■ Página:
==============================

O Partido Popular Europeu pediu ontem, formalmente, a demissão de Jeroen Dijsselbloem da presidência do Eurogrupo. Em causa continuam as suas declarações sobre mulheres e aguardente, que todos consideram infelizes. Independentemente dessa infelicidade, poucos foram os que quiseram discutir a substância das palavras. Mas, ao contrário do que muitos pensam, mesmo na substância, Dijsselbloem não tem razão.

Não tem razão por dois motivos. Em primeiro lugar, por causa da moral implícita nesse discurso do vivermos acima das nossas possibilidades. Se nos abstraíssemos de qualquer carga moral, seria um facto praticamente incontestável que, como país, vivemos acima das nossas possibilidades — os nossos défices externos, bem como a dívida externa acumulada, confirmam-no. Só que, neste caso, não nos podemos abstrair da carga moral. Foi Dijsselbloem que falou do carácter calvinista da sua mensagem quando se justificou. Em segundo lugar, está também implícito que, se se deixar de esbanjar dinheiro, ficam os problemas resolvidos, o que é falso. Se assim fosse, a austeridade era a solução para os nossos problemas. E, se é verdade que a austeridade eliminou os nossos défices em geral e o défice externo em particular (condição necessária para sairmos da crise), também é verdade que o crescimento económico não deixou de ser medíocre. Sem um crescimento económico robusto, será muito difícil reduzir para valores sustentáveis o rácio da dívida pública sobre o PIB. Pior, será impossível fazê-lo rapidamente, de forma a estarmos rapidamente a salvo de constrangimentos externos.

==============================

■ Material extraído:
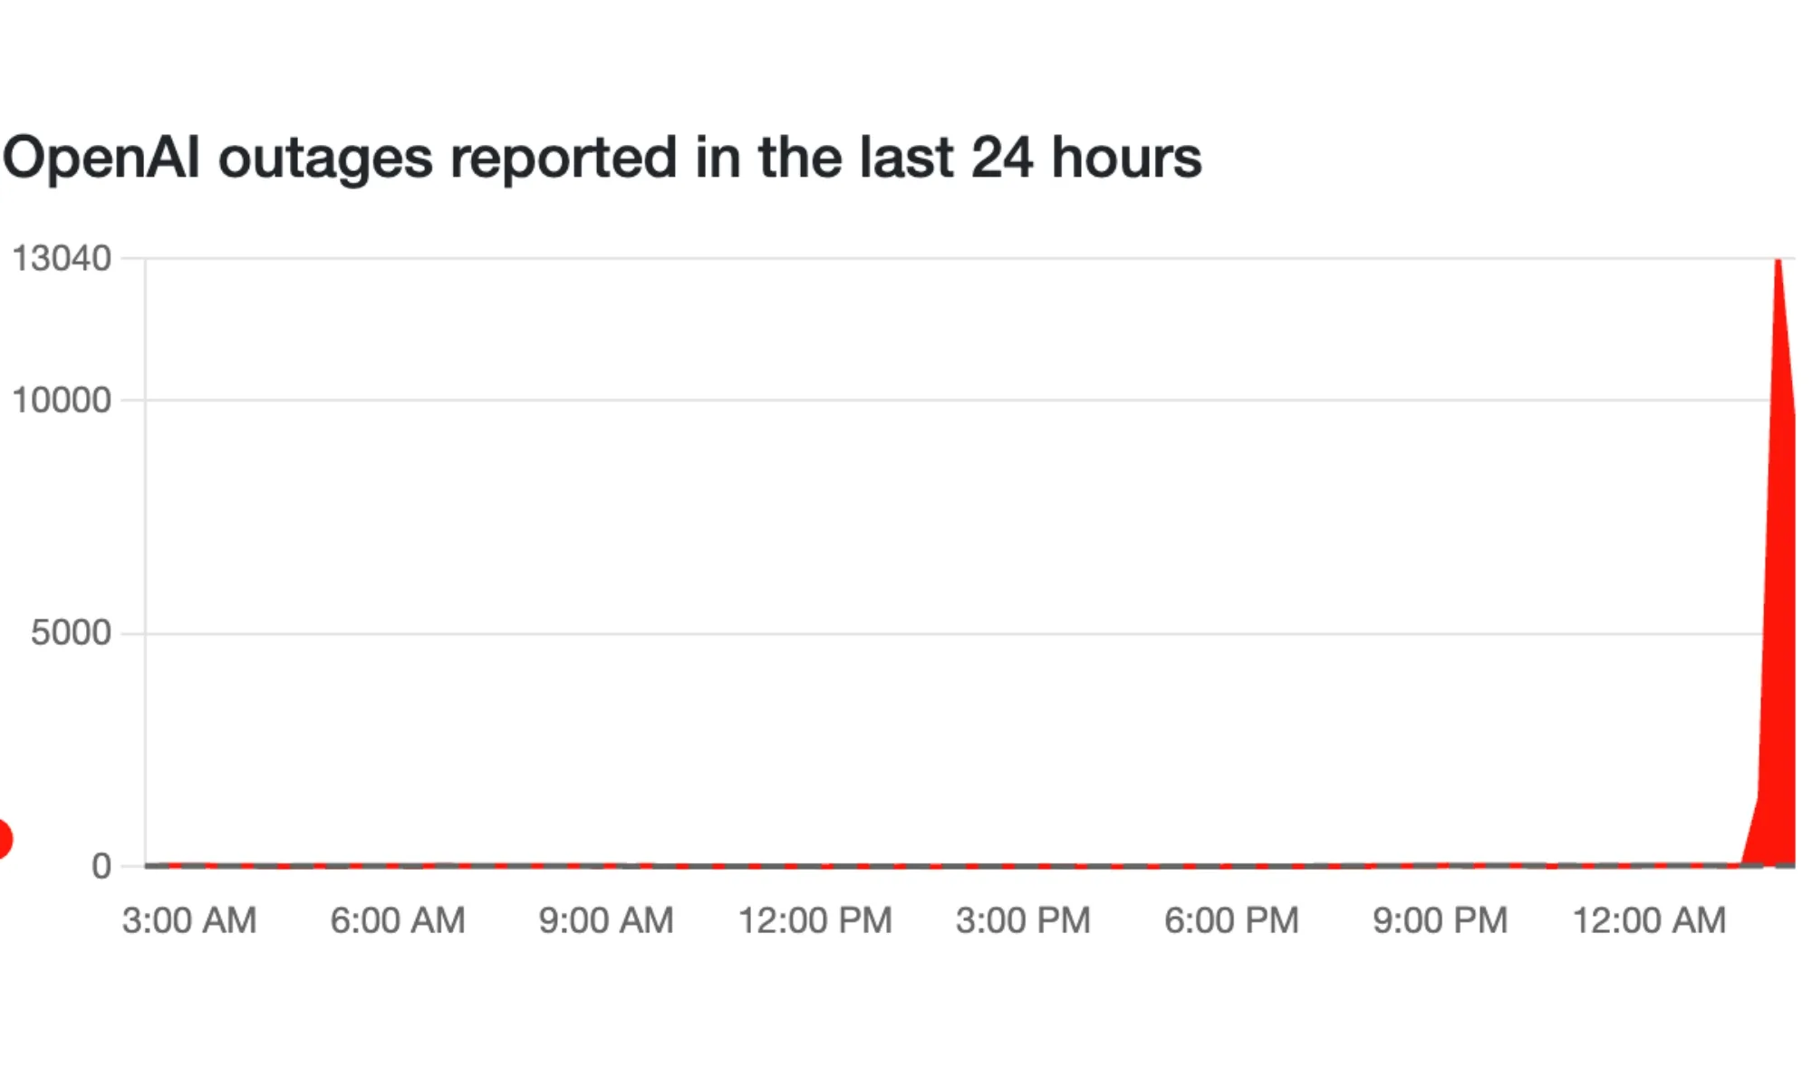Screen dimensions: 1812x1087
Task: Click the 5000 y-axis label
Action: pos(72,633)
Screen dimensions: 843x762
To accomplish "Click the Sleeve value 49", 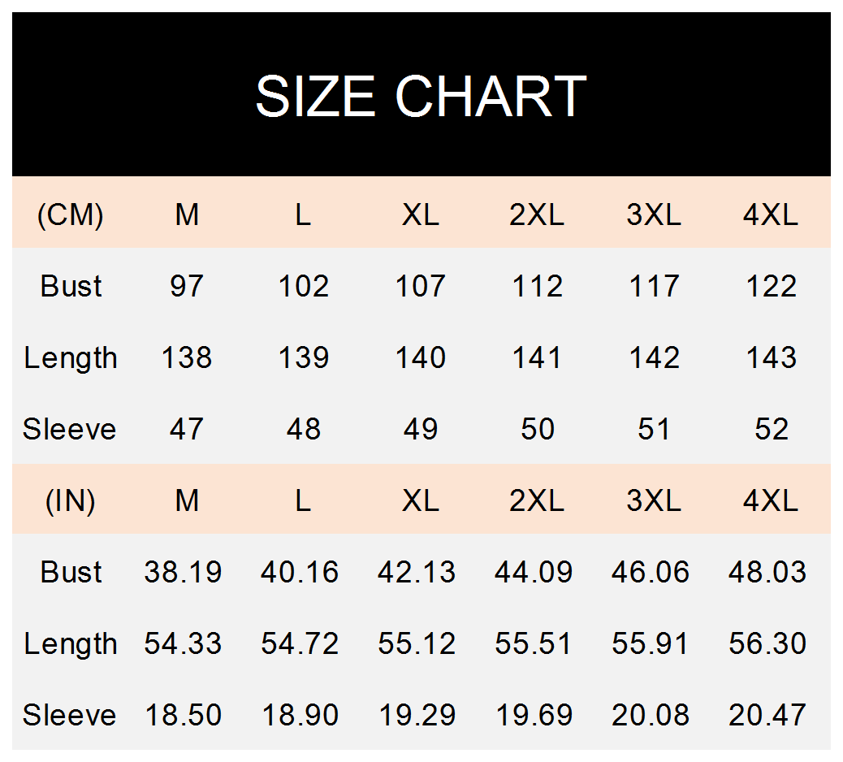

==============================

■ Tarefa proposta 1: Por favor, reescreva em forma de lista o parágrafo do artigo que começa por "Não tem razão por dois motivos" e mantenha os factos principais.
■ Tarefa proposta 2: Segundo o artigo, o que pediu formalmente o Partido Popular Europeu?

■ Resposta à tarefa 1:
- **Primeiro motivo:** a moral implícita no discurso do "vivermos acima das nossas possibilidades".
  - Sem carga moral, seria praticamente incontestável que o país vive acima das suas possibilidades, como confirmam os défices externos e a dívida externa acumulada.
  - Aqui não é possível abstrair da carga moral, porque o próprio Dijsselbloem falou do carácter calvinista da sua mensagem ao justificar-se.
- **Segundo motivo:** está implícito que deixar de esbanjar dinheiro resolve os problemas, o que é falso.
  - Se assim fosse, a austeridade seria a solução.
- **Efeitos da austeridade:** eliminou os défices em geral e o défice externo em particular, condição necessária para sair da crise, mas o crescimento económico continuou medíocre.
- **Consequência:** sem crescimento económico robusto, será muito difícil reduzir o rácio da dívida pública sobre o PIB para valores sustentáveis, e impossível fazê-lo rapidamente para ficar a salvo de constrangimentos externos.

■ Resposta à tarefa 2: A demissão de Jeroen Dijsselbloem da presidência do Eurogrupo.